Mulher, violência e deficiência
Por: Alexandra Meneses Andrade

Quando nos propomos falar da violência nos enfrentamos com um velho problema e, entretanto, pouco refletido, especialmente em nossas comunidades de fé.

A violência é uma situação complexa, em qualquer cenário que se manifeste: familiar, social, mundial. Ao falarmos de violência contra as mulheres e neste caso particular, aquela violência dirigida contra as mulheres deficientes. Precisamos refletir a verdadeira dimensão e as implicações pessoais e sociais deste problema mundial.

Provavelmente, falar de cifras e percentuais de pessoas com deficiência no mundo pode resultar algo retórico, porém queremos insistir em mencionar tais dados, pois essas taxas e índices são altamente significativos nos países em desenvolvimento. Aproximadamente 650 milhões de pessoas no mundo têm alguma deficiência, dentre as quais 250 milhões são mulheres. É assombroso que sendo esta uma cifra tão alta permaneça invisível.

Quando tratamos das mulheres com deficiência temos um panorama desolador, pois se historicamente todas as mulheres foram discriminadas e marginalizadas, este grupo enfrenta uma múltipla discriminação: mulher, pobre, indígena ou negra, analfabeta, mãe solteira, deficiente. Nesta situação, pensar em uma vida digna, plena e abundante, como diz o Evangelho, se torna uma tarefa que requer um grande compromisso com nosso próximo e de uma fé renovada na utopia do Reino de Deus.
####################
Segundo o texto sobre violência contra mulheres com deficiência, quantas das pessoas com deficiência no mundo são mulheres?

Dados de palavras e posição dos itens:
####################
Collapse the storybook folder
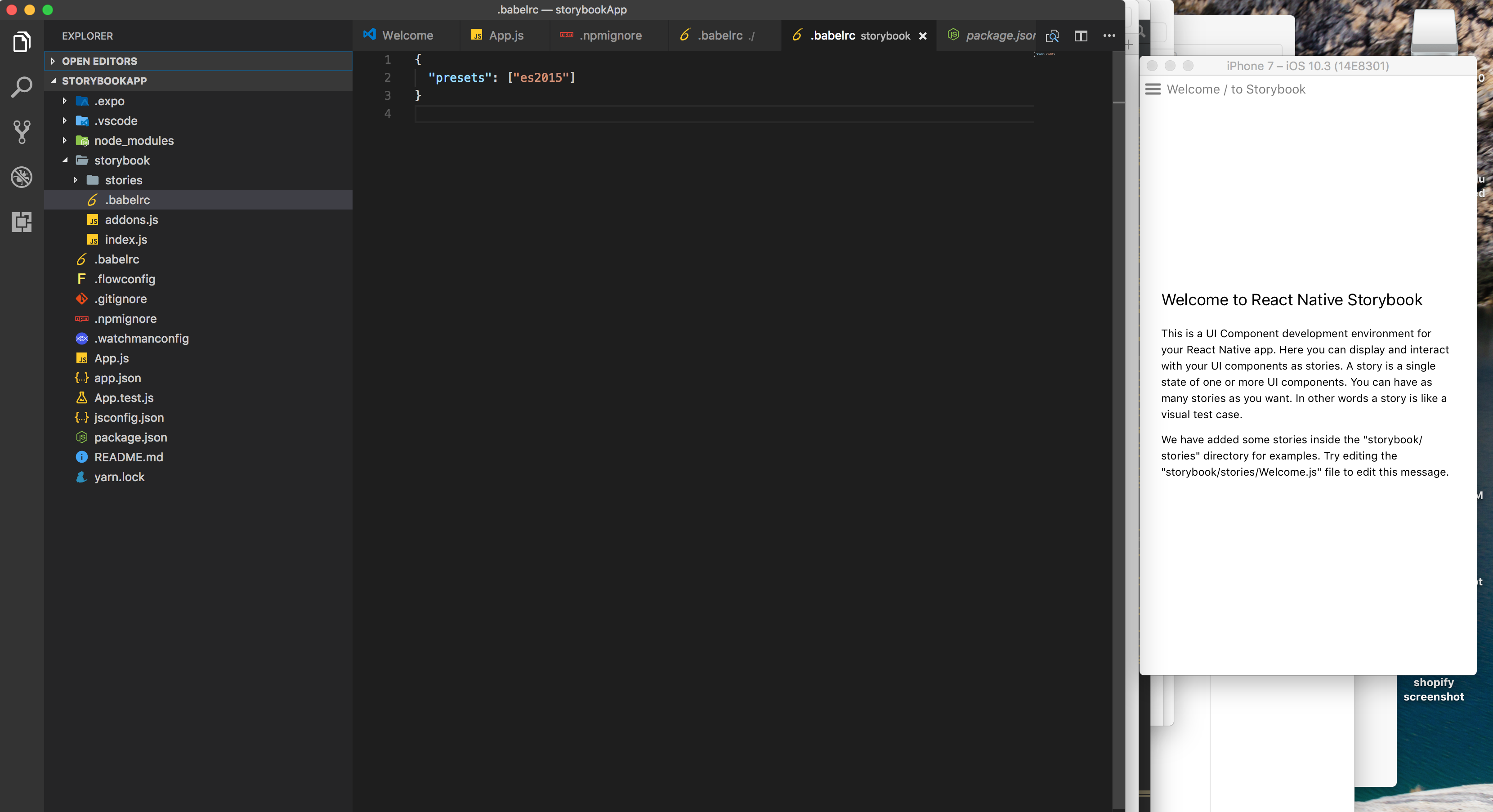The height and width of the screenshot is (812, 1493). point(121,161)
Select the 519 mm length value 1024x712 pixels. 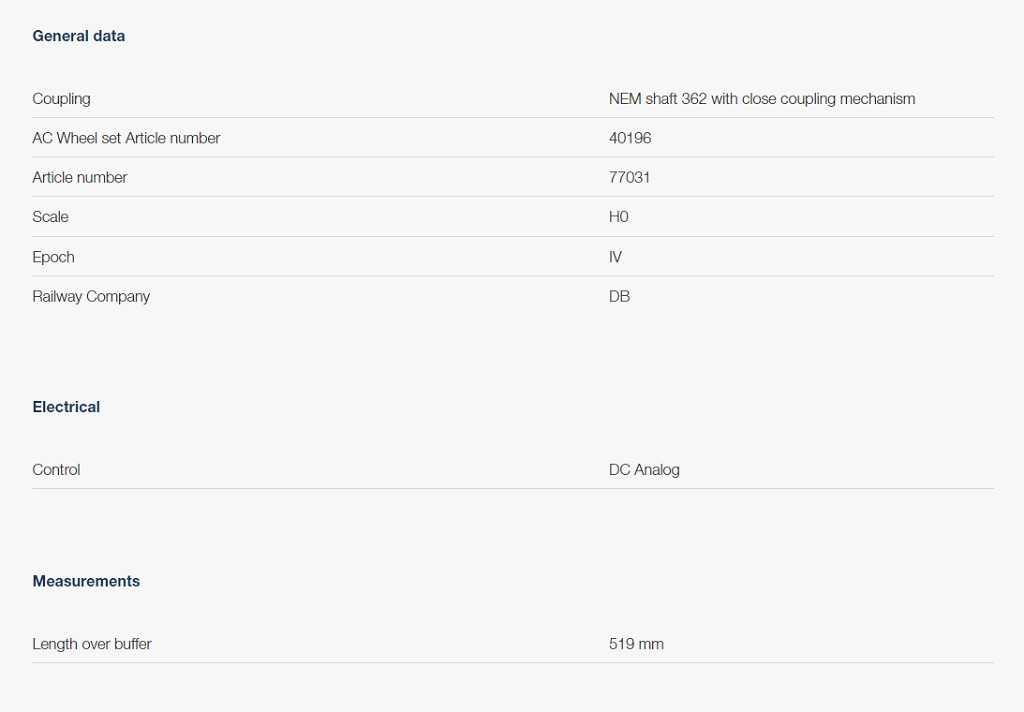click(636, 644)
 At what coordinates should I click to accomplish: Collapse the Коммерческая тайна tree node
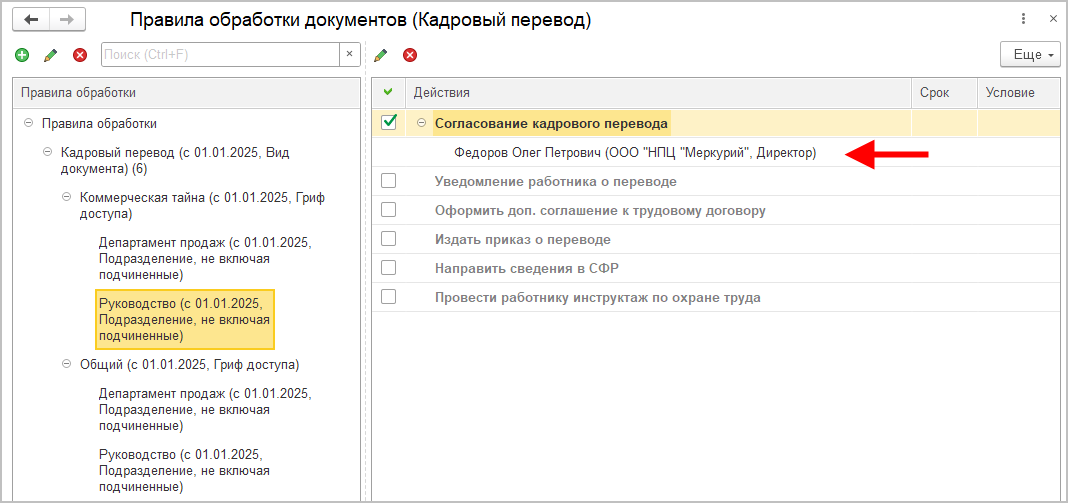pyautogui.click(x=66, y=198)
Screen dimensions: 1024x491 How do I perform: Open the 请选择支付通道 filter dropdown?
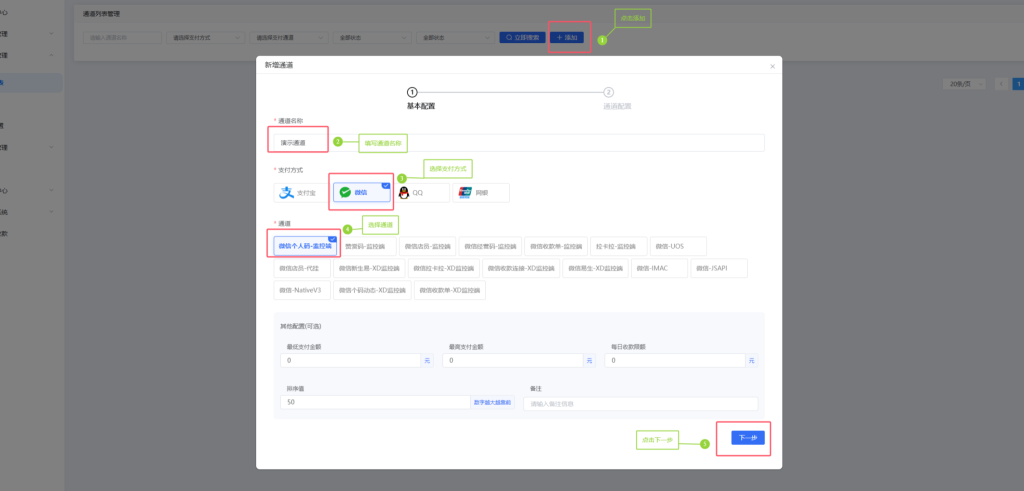point(289,38)
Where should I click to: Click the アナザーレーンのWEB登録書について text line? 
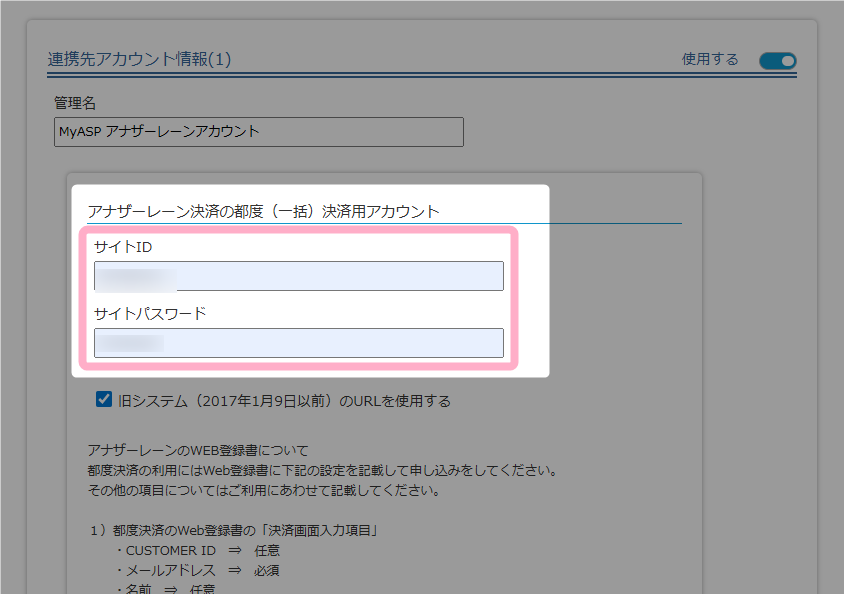[x=198, y=450]
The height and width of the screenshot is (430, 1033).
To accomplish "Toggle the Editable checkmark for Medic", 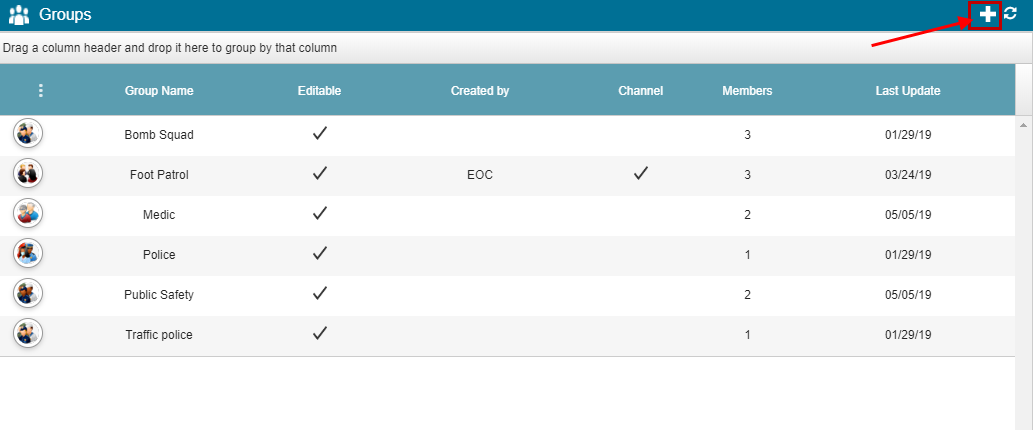I will (x=320, y=213).
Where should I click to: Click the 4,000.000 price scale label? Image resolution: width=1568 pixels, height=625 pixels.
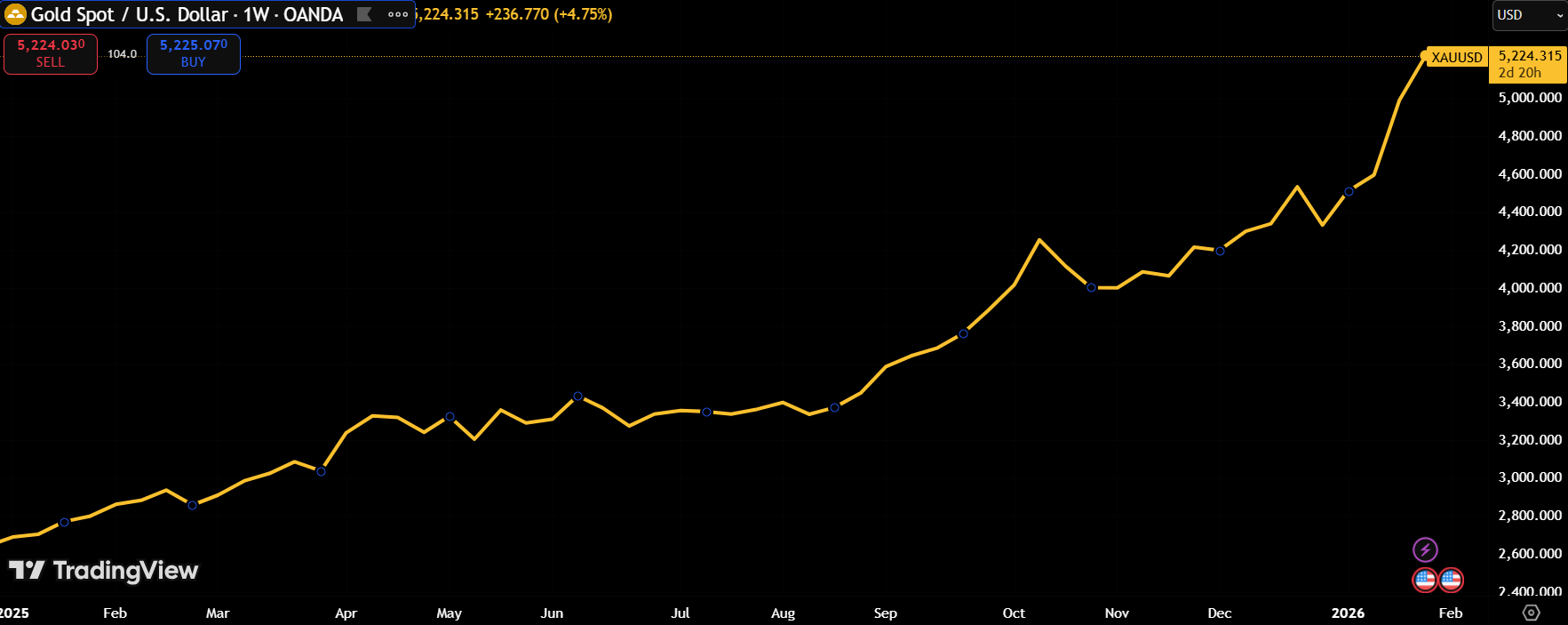[x=1529, y=288]
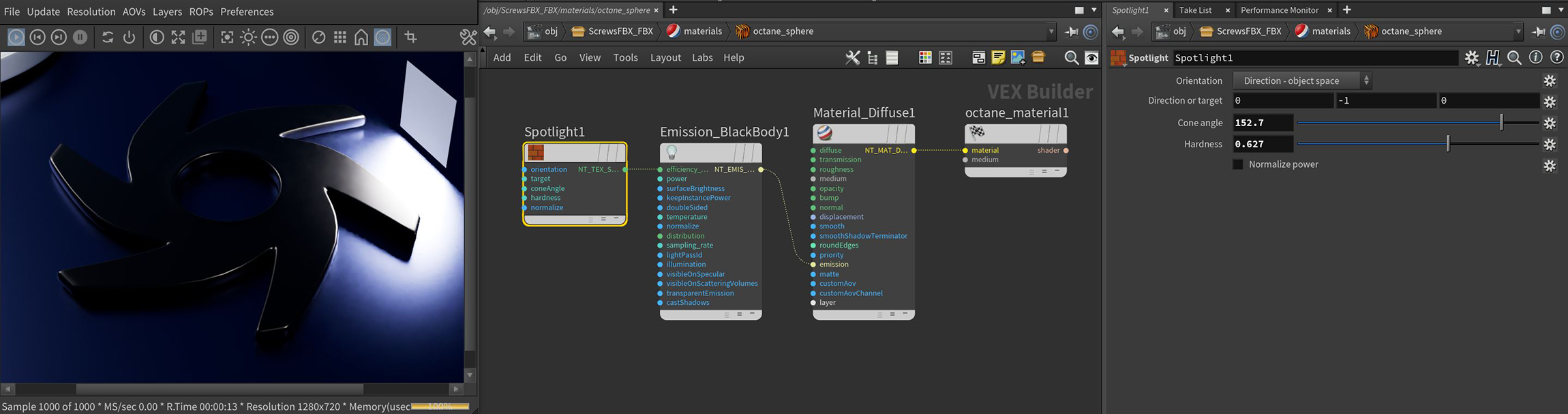Click the magnifier search icon in network editor
The height and width of the screenshot is (414, 1568).
(x=1071, y=58)
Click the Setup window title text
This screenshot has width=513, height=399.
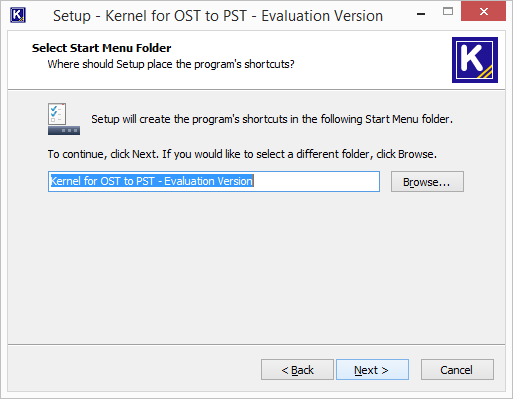[218, 16]
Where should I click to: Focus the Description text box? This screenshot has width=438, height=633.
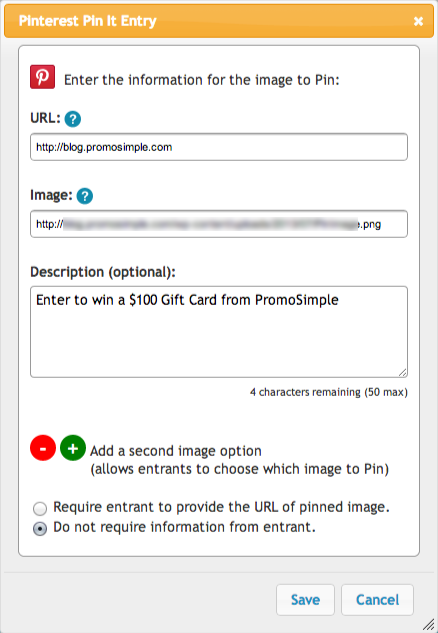[x=219, y=332]
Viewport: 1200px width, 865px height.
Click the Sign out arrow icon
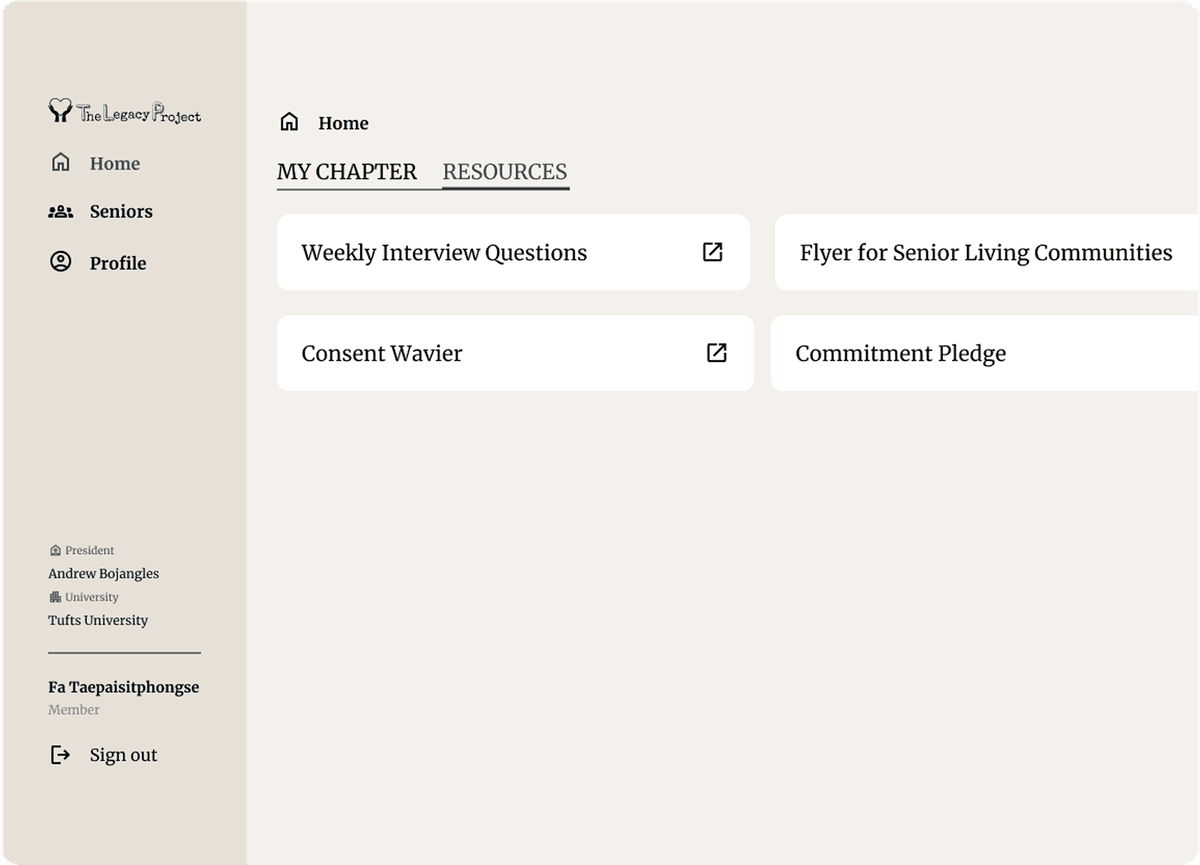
####################
▸ Resposta correta
Cerca de 250 milhões das aproximadamente 650 milhões de pessoas com deficiência no mundo são mulheres.